Work to complete
Repeat, exactly as written, all of the entries, but not their pictures.

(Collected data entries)
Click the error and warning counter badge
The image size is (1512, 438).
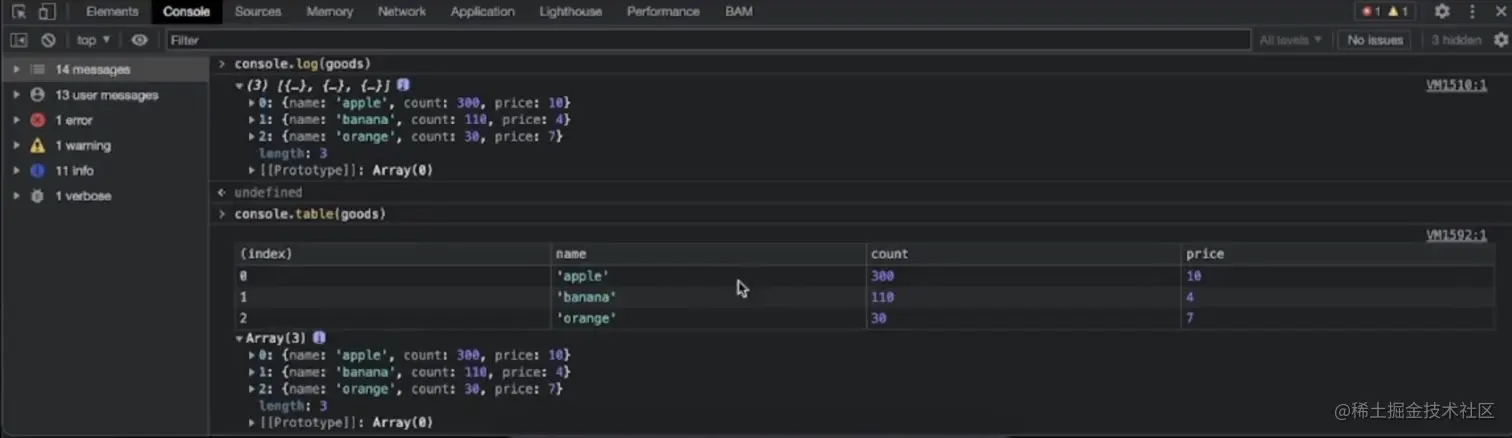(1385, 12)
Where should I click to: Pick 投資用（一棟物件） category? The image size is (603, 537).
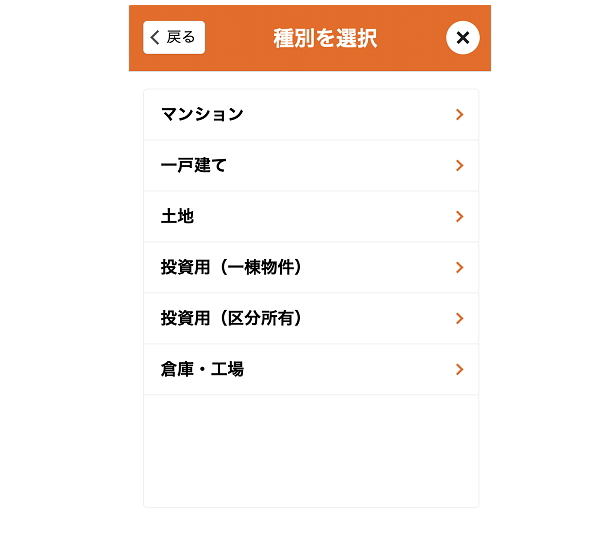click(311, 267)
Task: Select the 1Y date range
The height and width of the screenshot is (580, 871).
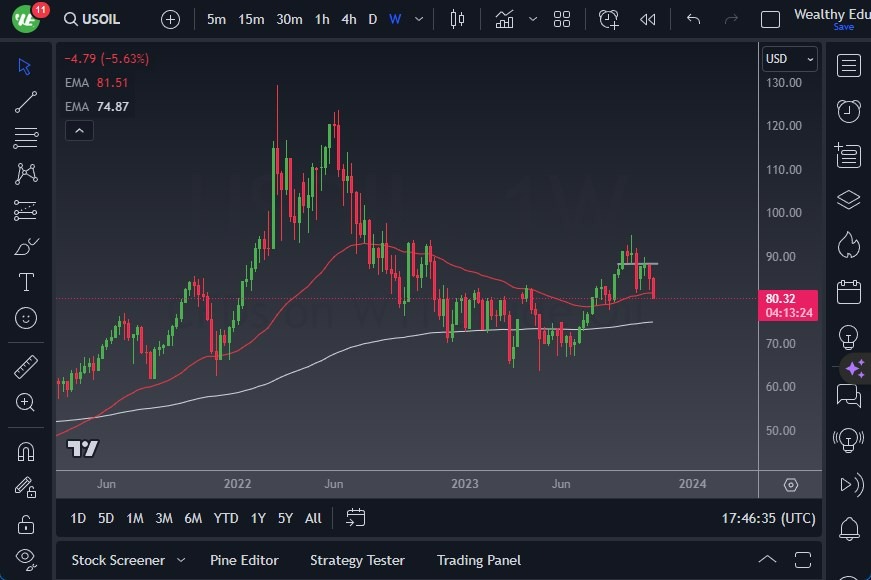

Task solution
Click the error and warning counter badge
The image size is (1512, 438).
(1385, 12)
Where should I click to: Pick 投資用（一棟物件） category? The image size is (603, 537).
click(311, 267)
Task: Select the 1Y date range
The height and width of the screenshot is (580, 871).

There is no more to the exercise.